WHAT THE TASK REQUIRES: Please copy out the stretch from the line containing "Where should I" through the line containing "point(746,72)", with the requests included and the pictures left out, and add 131 to every coordinate in the answers.

ENTRIES SUPPLIED:
──────────
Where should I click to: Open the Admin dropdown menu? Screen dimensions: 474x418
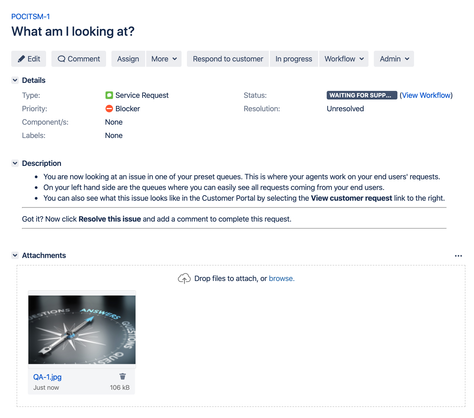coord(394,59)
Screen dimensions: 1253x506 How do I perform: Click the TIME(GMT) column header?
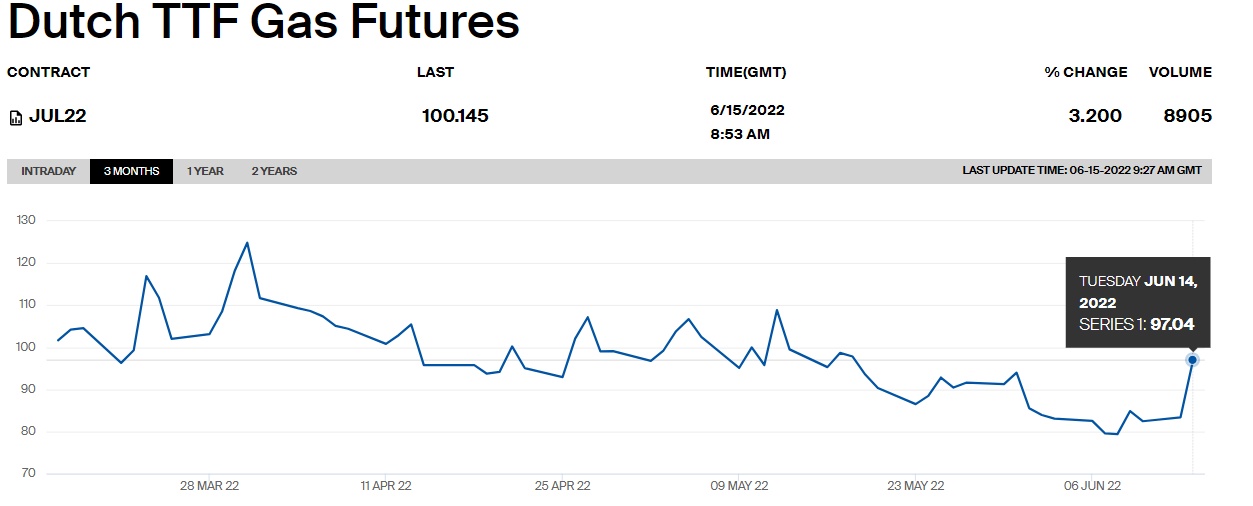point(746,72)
──────────
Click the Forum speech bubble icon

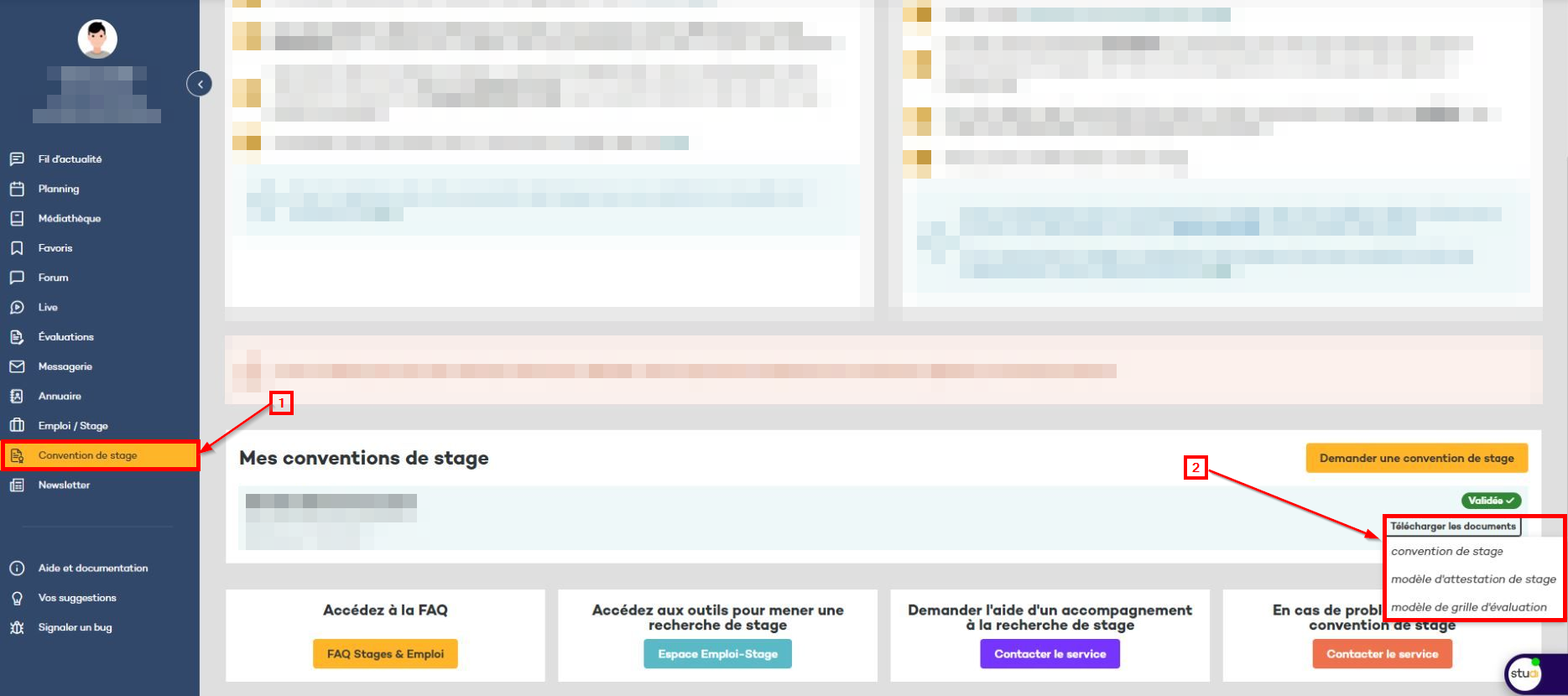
──────────
RESPONSE TO THIS EXERCISE:
Where should I click to: Open the Admin dropdown menu? Screen dimensions: 474x418
coord(525,190)
Screen dimensions: 1253x506 How do I perform: Click the TIME(GMT) column header?
point(877,203)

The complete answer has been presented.